The reputation of most journalists doesn’t survive contact with subject matter they don’t know about. If they write about a subject you understand, the errors you spot leave you wondering if the rest of their output, on subjects where you don’t have in-depth knowledge, is similarly full of errors.
In fact, there’s even a name for the fact that we don’t systematically disbelieve them- the Gell-Mann amnesia effect.
So it’s actually very encouraging that Guido Fawkes messed up this week, and then very clearly apologised and recovered.
There was an announcement at the Farnborough Air Show that there’s going to be a spaceport built in Northern Scotland. Small rockets will launch small satellites into orbit from there. Yay!
But Guido pointed to this as evidence that “government industrial strategies are a bad idea”:
“The reason spaceports are usually and preferably sited near the Equator is because that is where the Earth’s rotational speed is the highest. Rockets launched from sites near the Equator get an additional natural boost that helps save the cost of putting in extra fuel and boosters. So putting a spaceport in the North of a northern hemisphere country is just plain dumb.”

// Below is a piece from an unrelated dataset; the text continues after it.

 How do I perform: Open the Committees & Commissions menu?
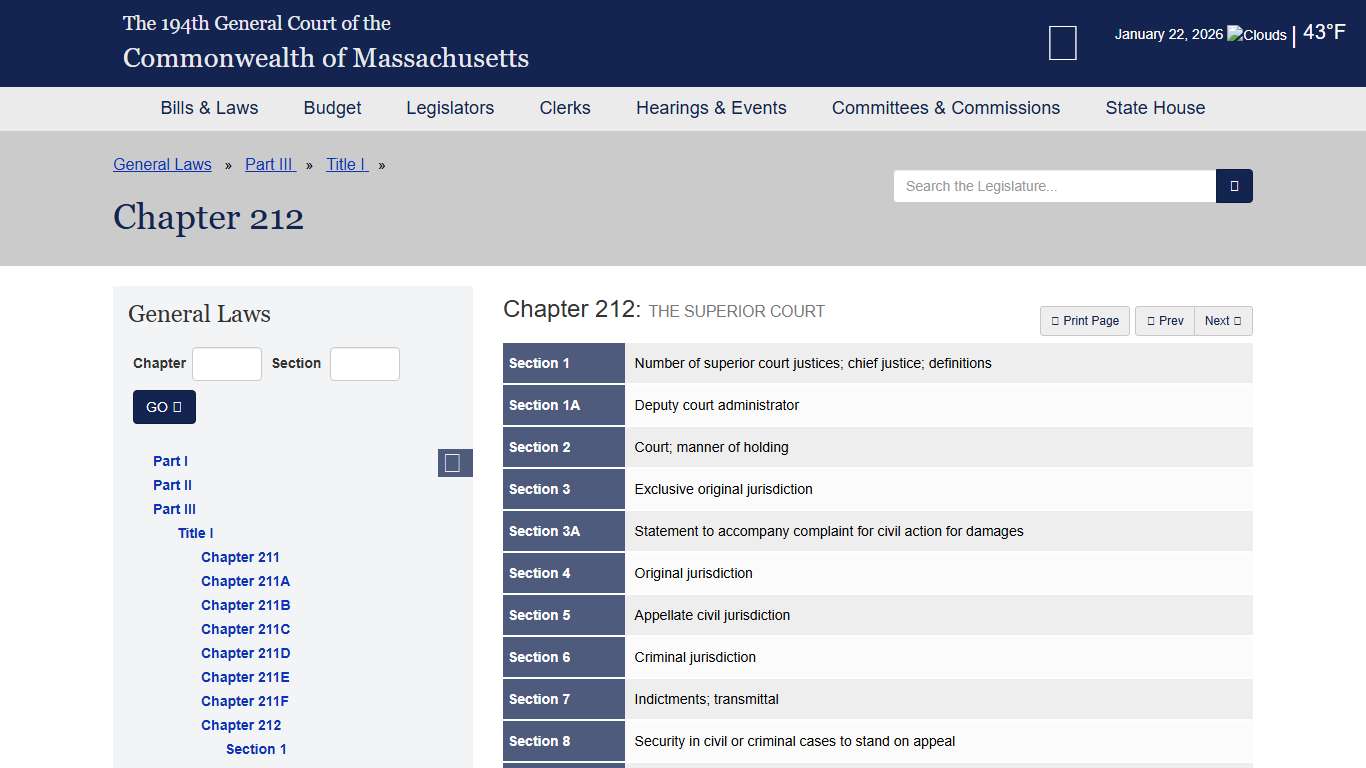(x=945, y=108)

Well… up to a point, Lord Copper. If you want your satellite to go round the Earth in the same plane as the Equator or thereabouts, then yes, you want to use a launch pad that’s already moving pretty fast as the Earth spins. Your satellite has to hurtle Eastward at 9.7km/sec, and the faster the Earth rotates under the launchpad, the less work your rocket has to do to get it to that speed. (To be pendantic about it: the benefit is proportional to the cosine of the latitude.)
But that’s only the case if you want the satellite to orbit in a plane near the equator, and only go North or South roughly as far as your launch site.
If your satellite is supposed to be looking down at the Earth, then you want a polar orbit- an orbit that’s slanted with respect to the Equator, so the satellite goes a long way North and a long way South, so it covers lots of territory.
And for that sort of orbit you won’t benefit much from the Earth rotating. That free boost only works in an Eastward direction. You need to hurl your satellite Northwards or Southwards at that same 9.7 km/sec, and the Earth’s rotation won’t help with that. No matter where you launch from, your rocket will have to provide pretty much all that speed anyway.
So my immediate thought on seeing that article was… D’OH! Guido has messed up. And my second reaction was… so if Guido messes up like that, does that mean I can’t trust his writings on other things?
So it was a great relief to see Guido do an about-face:
“A number of well informed readers have been in touch to dispute this, claiming that Scotland is perfect for ‘polar orbit launches’ (…) In the circumstances Guido feels we should clarify and correct the record.
We have learnt two things; sometimes it pays to read more than the headline on a press release,
a lot of rocket scientists read Guido…”.
And note who has been in touch. There is no trace of we’ve-had-a-letter-from-a-solicitor grovelling. The contact was from “well informed readers” and “rocket scientists”.
Well played, Guido. And other journalists, please take note.